— Как вы его ощущаете? Не зная лично, просто… априори.
— Ну, если я ощущаю его через вас… Впечатляет.
Дельфина покраснела, нагнулась к своей сумке-портфелю. Шарли, воспользовавшись этим, составила тарелки, стаканы и приборы на подоконник, чтобы убрать бумажный квадратик, прикрывавший матерчатую скатерть.
— Терпеть не могу слюнявчиков, — сказала она, возвращая приборы на место. — За такие деньги мы имеем право и пятно посадить. У вас есть его фото?
Дельфина достала из портфеля папку, вынула две фотокарточки из уголовного дела, в фас и в профиль, и положила перед Шарли. Потом добавила к ним вырезку из свежей газеты: «Жеф Элиас — побег к себе», где был снимок художника, расписывающего стены своей камеры. Шарли закрыла глаза, сосредоточилась. Тут появился официант с блокнотом. Дельфина жестом попросила его подойти попозже.
— Он вообще откуда, этот парень?
— Не знаю. Писал в какой-то незаконно занятой квартире на Монмартре сюрреалистические пейзажи, которые никого не интересовали — до того дня, когда он взял в натурщицы двух девушек.
— И больше о нем ничего не известно?
— Ничего. На учете в полиции не состоял, документов нет… Местом рождения называет город, в котором сгорели архивы. Говорил, что его вырастили цыгане, а в другой раз — будто какая-то секта; образование получил якобы заочно или путем гипноза… А как-то сказал, что он из Германии и учился рисовать на Берлинской стене — мол, поэтому она и рухнула… Все в таком роде. Он никогда не имел собственности, не платил налоги; даже банковского счета у него не было. Выходит, до того как сдался полиции, этот человек просто не существовал.

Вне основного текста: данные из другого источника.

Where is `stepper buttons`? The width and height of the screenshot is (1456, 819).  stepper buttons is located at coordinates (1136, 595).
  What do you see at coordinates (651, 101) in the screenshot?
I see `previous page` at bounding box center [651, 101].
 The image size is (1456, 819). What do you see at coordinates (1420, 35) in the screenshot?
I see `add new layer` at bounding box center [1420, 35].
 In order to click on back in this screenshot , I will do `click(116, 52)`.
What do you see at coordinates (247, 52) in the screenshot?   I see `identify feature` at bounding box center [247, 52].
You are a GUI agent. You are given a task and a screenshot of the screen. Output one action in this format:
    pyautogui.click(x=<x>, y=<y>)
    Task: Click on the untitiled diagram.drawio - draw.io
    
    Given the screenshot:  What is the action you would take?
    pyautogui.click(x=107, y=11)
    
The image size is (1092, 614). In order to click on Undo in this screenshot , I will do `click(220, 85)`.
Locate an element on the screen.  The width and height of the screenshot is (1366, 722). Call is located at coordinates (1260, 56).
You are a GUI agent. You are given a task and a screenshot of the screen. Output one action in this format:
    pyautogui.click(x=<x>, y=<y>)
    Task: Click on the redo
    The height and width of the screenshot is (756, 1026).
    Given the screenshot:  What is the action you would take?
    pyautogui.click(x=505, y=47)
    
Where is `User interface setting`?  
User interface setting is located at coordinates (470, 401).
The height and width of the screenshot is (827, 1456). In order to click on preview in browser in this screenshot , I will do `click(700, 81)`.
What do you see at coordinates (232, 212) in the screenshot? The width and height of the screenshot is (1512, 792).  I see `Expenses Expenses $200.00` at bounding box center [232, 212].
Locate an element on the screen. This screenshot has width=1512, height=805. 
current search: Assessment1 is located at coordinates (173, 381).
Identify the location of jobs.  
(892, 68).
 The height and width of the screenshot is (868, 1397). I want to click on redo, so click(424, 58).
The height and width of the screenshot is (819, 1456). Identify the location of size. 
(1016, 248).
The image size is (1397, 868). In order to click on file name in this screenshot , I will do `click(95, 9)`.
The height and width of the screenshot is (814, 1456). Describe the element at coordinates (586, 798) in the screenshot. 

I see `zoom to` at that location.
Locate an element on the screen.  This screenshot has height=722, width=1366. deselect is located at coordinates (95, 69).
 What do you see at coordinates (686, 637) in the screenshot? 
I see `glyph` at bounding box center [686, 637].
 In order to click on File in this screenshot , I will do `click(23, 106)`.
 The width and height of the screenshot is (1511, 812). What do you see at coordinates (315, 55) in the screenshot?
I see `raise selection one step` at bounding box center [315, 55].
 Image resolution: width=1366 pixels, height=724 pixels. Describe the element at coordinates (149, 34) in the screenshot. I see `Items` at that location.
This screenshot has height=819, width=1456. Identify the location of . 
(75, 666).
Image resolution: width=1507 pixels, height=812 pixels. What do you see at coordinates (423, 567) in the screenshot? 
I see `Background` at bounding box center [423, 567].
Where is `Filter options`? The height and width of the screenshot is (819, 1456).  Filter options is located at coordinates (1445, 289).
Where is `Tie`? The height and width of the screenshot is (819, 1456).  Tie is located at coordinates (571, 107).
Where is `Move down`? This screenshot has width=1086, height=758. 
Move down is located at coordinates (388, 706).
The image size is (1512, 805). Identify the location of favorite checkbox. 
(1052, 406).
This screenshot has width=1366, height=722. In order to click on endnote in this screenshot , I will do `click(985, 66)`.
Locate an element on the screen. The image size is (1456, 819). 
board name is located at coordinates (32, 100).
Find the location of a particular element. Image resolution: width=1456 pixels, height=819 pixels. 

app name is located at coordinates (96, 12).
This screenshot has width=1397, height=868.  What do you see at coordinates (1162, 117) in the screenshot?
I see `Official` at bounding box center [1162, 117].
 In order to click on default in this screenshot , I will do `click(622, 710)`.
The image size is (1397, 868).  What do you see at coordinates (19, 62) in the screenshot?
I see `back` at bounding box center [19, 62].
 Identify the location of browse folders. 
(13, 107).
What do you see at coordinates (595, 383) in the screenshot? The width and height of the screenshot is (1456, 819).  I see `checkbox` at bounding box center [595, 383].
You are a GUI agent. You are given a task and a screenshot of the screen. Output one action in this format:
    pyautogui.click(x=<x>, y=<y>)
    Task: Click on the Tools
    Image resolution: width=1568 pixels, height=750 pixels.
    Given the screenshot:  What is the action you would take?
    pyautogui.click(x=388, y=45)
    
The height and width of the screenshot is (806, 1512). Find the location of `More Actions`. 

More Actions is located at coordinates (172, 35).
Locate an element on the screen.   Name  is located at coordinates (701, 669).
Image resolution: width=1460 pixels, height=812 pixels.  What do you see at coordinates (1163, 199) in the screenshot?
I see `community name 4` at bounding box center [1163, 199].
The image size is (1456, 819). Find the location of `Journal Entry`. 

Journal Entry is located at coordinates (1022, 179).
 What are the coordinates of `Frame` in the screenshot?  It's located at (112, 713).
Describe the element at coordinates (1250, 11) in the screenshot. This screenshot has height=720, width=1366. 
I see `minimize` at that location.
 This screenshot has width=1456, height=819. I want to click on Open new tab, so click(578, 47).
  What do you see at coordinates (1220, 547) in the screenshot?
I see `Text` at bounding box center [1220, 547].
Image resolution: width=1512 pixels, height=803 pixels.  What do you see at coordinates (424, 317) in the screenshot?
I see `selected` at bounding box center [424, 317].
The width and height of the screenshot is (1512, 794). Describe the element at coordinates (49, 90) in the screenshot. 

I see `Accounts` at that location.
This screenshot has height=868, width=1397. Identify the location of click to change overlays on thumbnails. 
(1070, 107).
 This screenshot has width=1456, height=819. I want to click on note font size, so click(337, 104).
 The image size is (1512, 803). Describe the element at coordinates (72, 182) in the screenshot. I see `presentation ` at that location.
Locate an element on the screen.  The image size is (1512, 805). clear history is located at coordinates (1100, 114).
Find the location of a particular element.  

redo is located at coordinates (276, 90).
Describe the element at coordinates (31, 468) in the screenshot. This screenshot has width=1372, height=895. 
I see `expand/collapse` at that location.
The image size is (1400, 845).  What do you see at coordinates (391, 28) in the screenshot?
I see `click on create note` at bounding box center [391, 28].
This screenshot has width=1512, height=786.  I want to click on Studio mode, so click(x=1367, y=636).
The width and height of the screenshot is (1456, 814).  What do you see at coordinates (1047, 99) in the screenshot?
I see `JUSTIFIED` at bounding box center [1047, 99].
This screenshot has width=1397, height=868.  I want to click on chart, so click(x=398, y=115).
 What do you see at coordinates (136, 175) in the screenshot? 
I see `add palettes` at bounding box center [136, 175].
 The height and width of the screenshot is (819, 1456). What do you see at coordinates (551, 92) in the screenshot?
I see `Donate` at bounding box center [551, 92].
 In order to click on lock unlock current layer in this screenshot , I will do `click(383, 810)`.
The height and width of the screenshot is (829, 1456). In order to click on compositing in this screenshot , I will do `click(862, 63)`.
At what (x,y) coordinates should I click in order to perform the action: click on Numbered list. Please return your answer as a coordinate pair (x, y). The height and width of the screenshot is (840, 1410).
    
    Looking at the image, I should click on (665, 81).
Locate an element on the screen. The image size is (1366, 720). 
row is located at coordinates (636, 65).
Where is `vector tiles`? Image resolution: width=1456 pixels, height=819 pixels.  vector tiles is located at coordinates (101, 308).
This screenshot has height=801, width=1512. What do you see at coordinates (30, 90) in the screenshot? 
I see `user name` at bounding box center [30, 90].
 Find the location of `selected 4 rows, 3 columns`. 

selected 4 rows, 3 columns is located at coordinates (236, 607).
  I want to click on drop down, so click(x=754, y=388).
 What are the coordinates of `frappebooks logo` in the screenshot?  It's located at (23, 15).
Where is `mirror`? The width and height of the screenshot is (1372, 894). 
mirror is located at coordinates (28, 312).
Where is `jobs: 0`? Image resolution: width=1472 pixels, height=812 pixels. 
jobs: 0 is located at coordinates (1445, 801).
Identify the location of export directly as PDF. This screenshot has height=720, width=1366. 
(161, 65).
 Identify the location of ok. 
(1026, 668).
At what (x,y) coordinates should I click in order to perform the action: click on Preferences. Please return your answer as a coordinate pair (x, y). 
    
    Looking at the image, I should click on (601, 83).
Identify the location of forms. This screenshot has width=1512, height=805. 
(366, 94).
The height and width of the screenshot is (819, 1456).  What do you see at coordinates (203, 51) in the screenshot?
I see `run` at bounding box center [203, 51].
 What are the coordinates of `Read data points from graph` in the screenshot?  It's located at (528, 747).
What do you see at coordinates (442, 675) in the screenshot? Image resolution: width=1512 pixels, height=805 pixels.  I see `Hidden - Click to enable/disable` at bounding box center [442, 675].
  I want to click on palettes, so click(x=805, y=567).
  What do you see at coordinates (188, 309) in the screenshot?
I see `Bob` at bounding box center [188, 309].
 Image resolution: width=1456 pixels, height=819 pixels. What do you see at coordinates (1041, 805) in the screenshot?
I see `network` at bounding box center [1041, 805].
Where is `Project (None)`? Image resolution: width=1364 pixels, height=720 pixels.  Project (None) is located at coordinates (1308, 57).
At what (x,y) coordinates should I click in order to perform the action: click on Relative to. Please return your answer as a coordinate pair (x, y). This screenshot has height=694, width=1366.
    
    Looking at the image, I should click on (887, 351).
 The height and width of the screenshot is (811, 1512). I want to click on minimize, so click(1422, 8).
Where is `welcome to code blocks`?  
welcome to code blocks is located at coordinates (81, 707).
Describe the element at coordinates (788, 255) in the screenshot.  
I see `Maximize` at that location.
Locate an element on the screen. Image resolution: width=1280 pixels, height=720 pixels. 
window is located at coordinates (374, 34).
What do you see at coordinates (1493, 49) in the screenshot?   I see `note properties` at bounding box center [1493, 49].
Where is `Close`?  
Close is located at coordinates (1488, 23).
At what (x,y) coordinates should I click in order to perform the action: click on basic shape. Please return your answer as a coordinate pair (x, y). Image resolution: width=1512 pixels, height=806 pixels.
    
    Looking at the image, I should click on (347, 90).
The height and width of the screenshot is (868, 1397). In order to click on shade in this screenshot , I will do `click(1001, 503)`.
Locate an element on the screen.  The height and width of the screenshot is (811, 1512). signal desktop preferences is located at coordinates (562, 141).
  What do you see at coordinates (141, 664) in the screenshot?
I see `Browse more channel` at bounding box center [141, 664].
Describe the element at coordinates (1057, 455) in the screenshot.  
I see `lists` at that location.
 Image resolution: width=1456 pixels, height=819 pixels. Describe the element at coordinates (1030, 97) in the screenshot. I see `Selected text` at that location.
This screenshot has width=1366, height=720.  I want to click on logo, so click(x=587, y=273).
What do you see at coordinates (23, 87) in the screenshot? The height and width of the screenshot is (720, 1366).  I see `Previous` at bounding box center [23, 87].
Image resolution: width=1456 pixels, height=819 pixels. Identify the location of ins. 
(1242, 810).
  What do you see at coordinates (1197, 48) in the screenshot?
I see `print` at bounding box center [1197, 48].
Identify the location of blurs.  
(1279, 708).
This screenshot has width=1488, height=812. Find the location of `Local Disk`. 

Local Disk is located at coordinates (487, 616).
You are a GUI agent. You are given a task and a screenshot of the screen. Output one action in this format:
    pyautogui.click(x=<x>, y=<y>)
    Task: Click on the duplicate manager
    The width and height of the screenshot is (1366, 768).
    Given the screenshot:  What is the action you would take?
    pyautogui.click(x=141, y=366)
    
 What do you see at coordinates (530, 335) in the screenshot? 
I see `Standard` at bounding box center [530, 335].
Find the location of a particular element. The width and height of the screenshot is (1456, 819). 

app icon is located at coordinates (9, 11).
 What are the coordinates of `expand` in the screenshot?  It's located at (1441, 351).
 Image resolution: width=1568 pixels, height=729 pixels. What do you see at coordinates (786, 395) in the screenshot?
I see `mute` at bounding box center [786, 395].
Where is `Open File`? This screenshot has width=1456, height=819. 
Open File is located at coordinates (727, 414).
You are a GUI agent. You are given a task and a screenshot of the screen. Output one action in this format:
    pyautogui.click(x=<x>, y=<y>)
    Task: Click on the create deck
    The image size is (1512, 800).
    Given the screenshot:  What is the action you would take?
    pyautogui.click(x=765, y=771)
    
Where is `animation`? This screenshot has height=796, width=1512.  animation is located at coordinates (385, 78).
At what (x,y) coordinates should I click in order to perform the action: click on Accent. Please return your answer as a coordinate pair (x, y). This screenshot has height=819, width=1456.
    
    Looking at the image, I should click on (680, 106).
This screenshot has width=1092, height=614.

От соседнего столика доносился нудный перечень жалоб: какая-то дама вполголоса распекала мужа. Шарли уставилась прямо ей в глаза, чтобы заставить замолчать. Дама отвернулась и продолжала. Не замечая семейной ссоры, как и мухи, бившейся в ее стакане с водой, Дельфина, поглощенная своей внутренней дилеммой, нарушала тайну следствия — рассказывала о первом допросе Жефа Элиаса. Усевшись напротив, он смотрел на нее с оптимизмом, хотя это чувство ее репутация редко внушала подследственным.
— Это хорошо, что вы женщина. Вам, наверно, будет легче поставить себя на их место… Мои жертвы — знаете, они были очень покладисты. Зачарованы собственным изображением. Я здесь, чтобы подтвердить признания, которые подписал, не так ли? Я готов. Подтверждаю. Признаю себя виновным в том, что уничтожил этих двух девушек, когда картины были написаны. Когда я заканчиваю писать яблоко — я его съедаю. А когда заканчиваю портрет женщины — убиваю ее. Не хочу, чтобы она пережила себя такую, какой я ее вижу. Сделайте милость, предъявите мне обвинение и поместите в камеру предварительного заключения, потому что у меня сейчас период творческого подъема, пик креативной фазы, и… лучше запереть меня подальше от людей. Ради них же.
Шарли слушала слова художника — Дельфина цитировала их с точностью, в которой было нечто большее, чем просто хорошая память. Она раздраженно покосилась на даму за соседним столиком, все перечислявшую шипящим голосом свои претензии, и спросила:
— Можно мне взглянуть на линии вашей руки?
Дельфина вздрогнула:
— Зачем?
— Время сэкономим. А то, если я стану задавать вам личные вопросы, вы так зажаты…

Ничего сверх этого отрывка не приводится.